For the six-month period ended June 30, 2014, CBIZ reported revenue of $389.8 million, an increase of $16.4 million, or 4.4% over the $373.4 million recorded for the comparable six-month period a year ago. Same-unit organic revenue increased by $6.6 million or 1.8% for the first six months of 2014 compared with the same period a year ago. Acquisitions contributed $9.8 million, or 2.6% to revenue growth for the first half of 2014. Income from continuing operations was $24.2 million, or $0.46 per diluted share, for the first six months of 2014 compared with $22.7 million, or $0.46 per diluted share, for the first six months of 2013. Adjusted EBITDA was $58.5 million for the six months ended June 30, 2014, compared with $56.9 million for the 2013 first half.

The fully diluted weighted average share count for the first-half 2014 increased to 52.4 million shares at June 30, 2014, from 49.9 million shares a year ago primarily due to the accounting for approximately 2.8 million common share equivalents related to the 4.875% Convertible Notes. Normalized to exclude the impact of the increase in share equivalents related to the Convertible Notes, fully diluted earnings per share in the second quarter was $0.13, and for the first half was $0.49.

During the first half of 2014, the Company used $28.6 million for acquisition-related payments and $10.7 million to repurchase 1.3 million shares of its common stock. The Company used approximately $6.8 million to repurchase 0.8 million shares of its common stock in the second quarter. The outstanding balance on the Company’s unsecured bank line of credit at June 30, 2014, was $81.2 million compared with a balance of $48.5 million at December 31, 2013.

On July 28, 2014, the Company replaced its current $275 million unsecured credit facility with a new $400 million unsecured facility with a five year term. The new credit facility will provide the Company with the continued ability to grow through strategic acquisitions and the flexibility to refinance its Convertible Notes due October 1, 2015; and will enable the Company to lower borrowing costs and simplify its capital structure. The new credit facility will expire in July of 2019.
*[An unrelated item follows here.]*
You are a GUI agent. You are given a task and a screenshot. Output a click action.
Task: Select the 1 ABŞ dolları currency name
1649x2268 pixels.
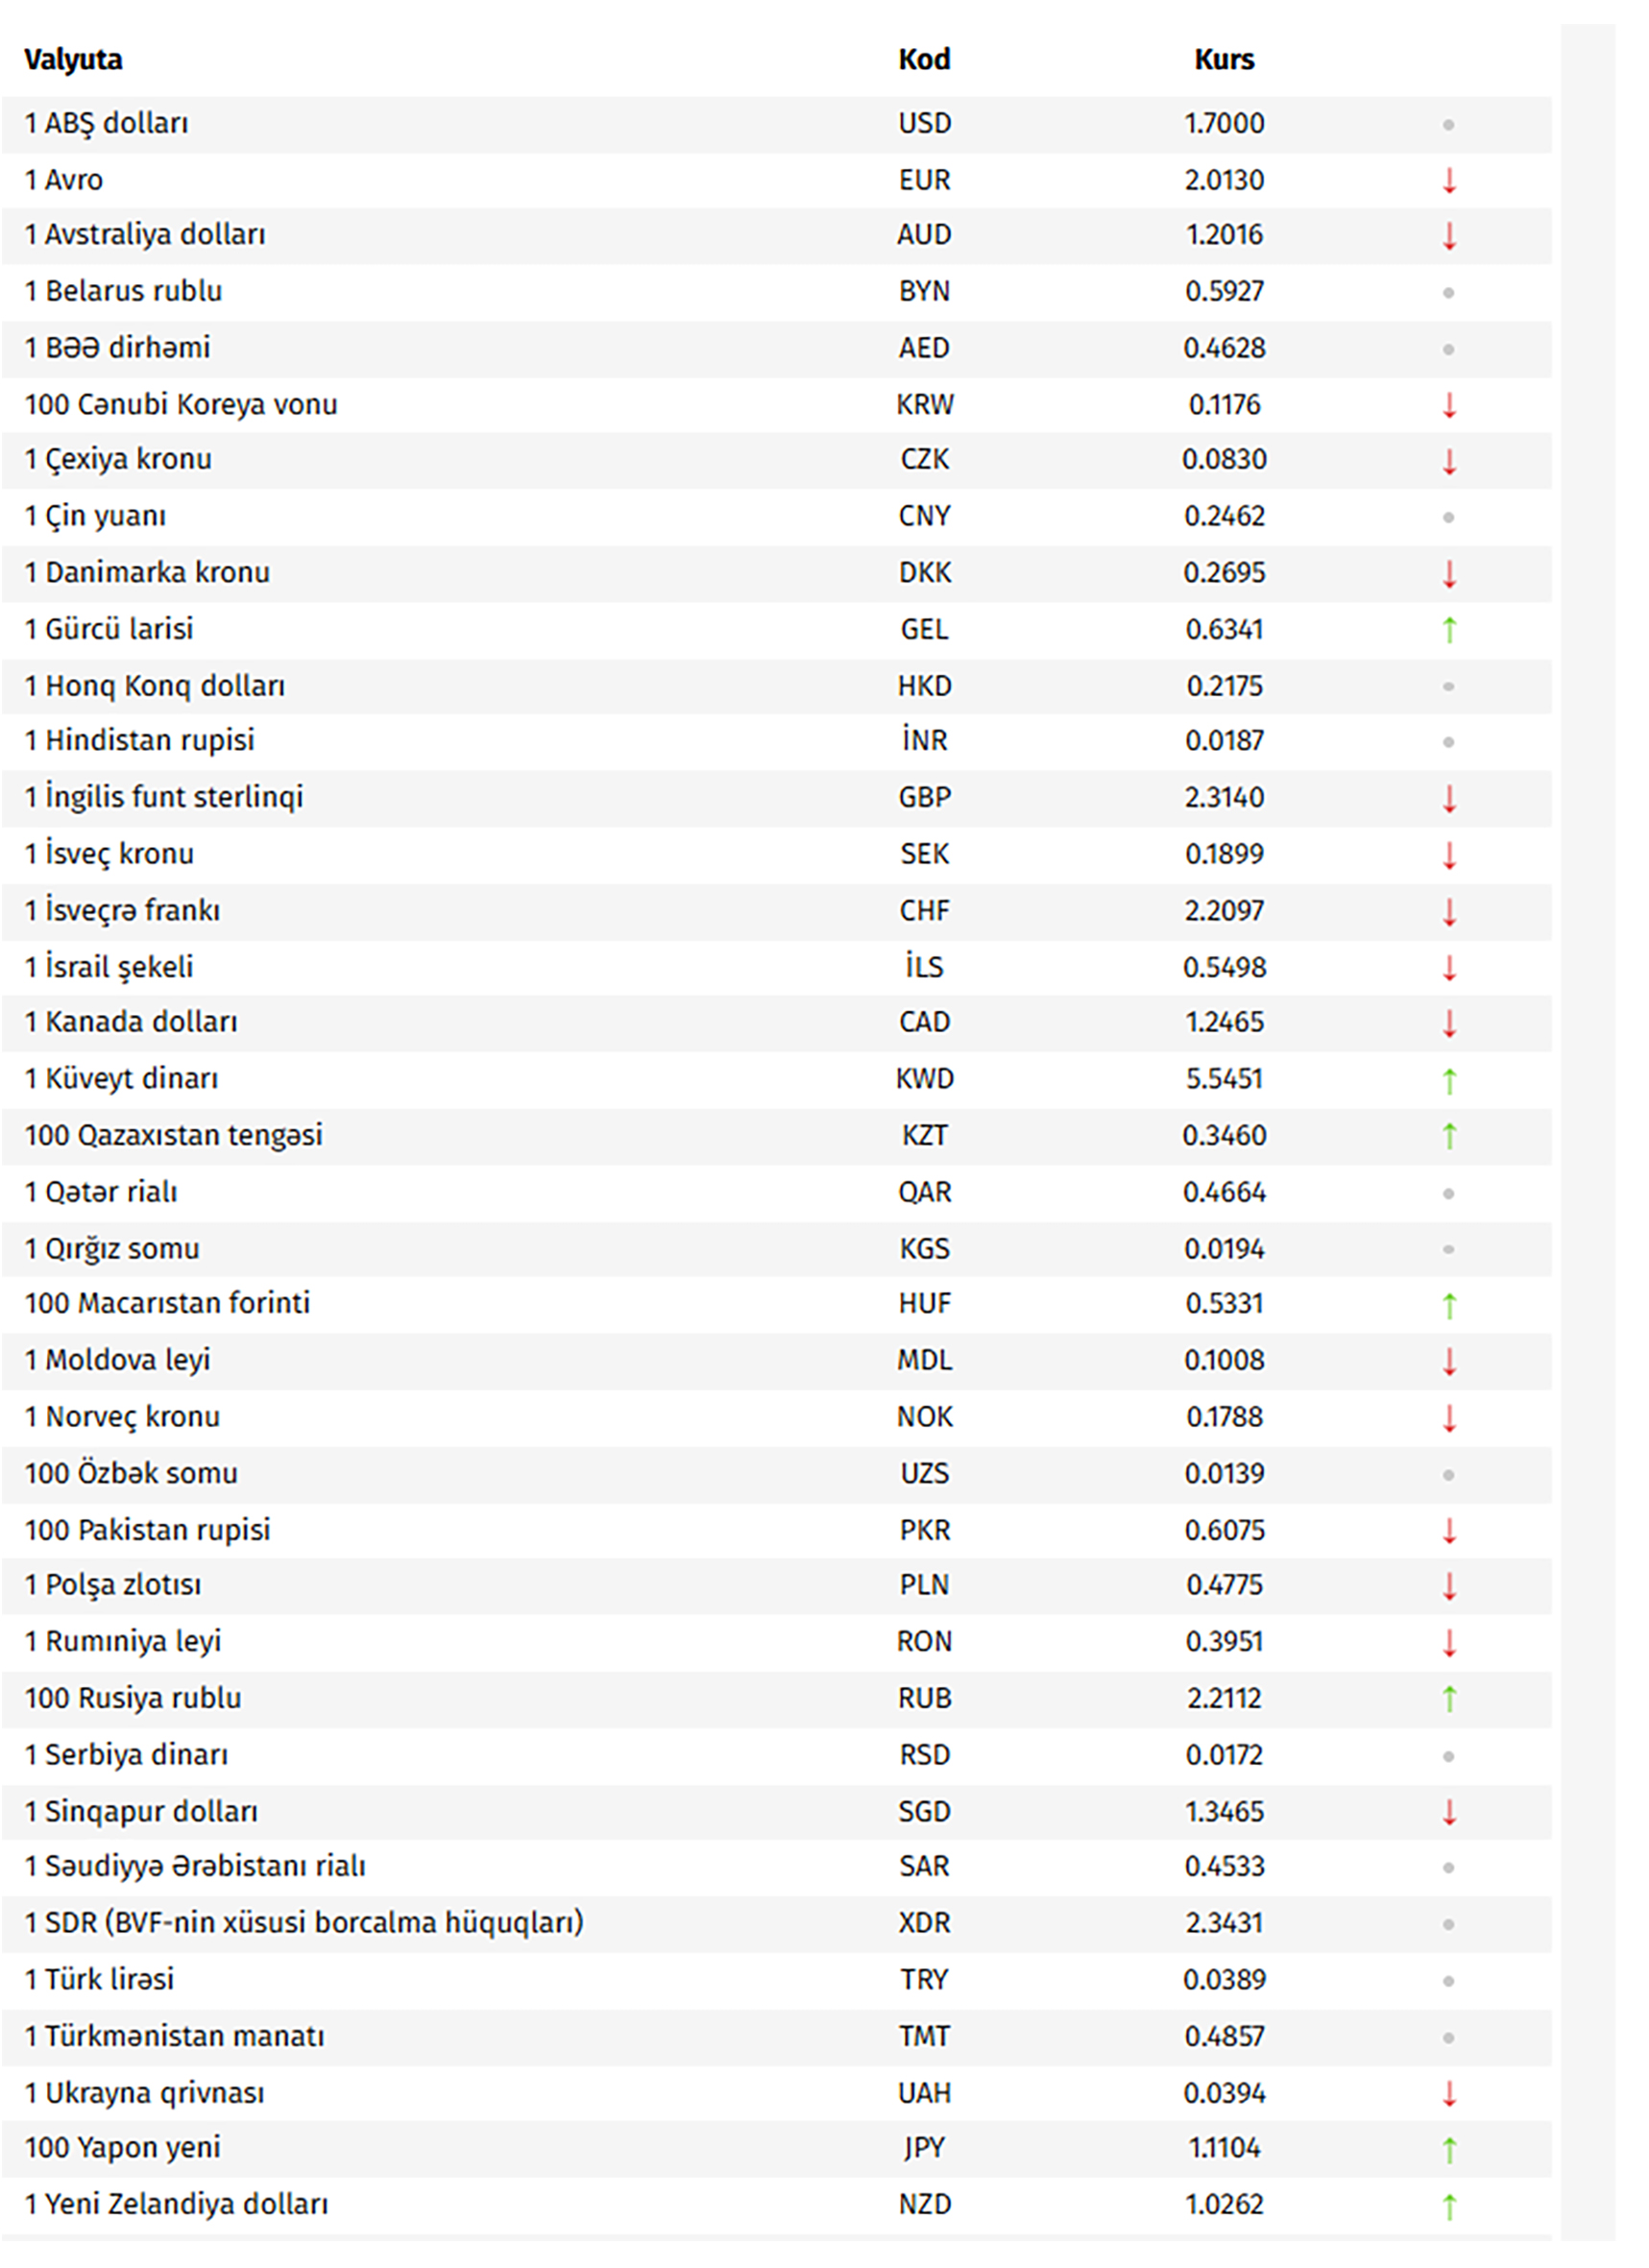pos(106,124)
Effective July 7, 2014, in a privately negotiated transaction, the Company repurchased and retired $17.4 million of its $130.0 million 4.875% Convertible Senior Subordinated Notes due October 1, 2015. This transaction will result in lower interest expense of approximately $0.7 million annually, and based on the average stock price at June 30, 2014, will reduce the share count by approximately 380,000 share equivalents related to the Convertible Notes. The Company estimates it will record a one-time charge of approximately $0.8 million in the third quarter of 2014 related to the repurchase and early retirement of these Notes. Excluding the one-time charge for the early retirement of debt, the estimated impact of this transaction on fully diluted earnings per share for 2014 is approximately $0.01. The new $400 million credit facility provides the Company with the flexibility to conduct additional privately negotiated Convertible Note repurchases between now and the maturity date of October 1, 2015.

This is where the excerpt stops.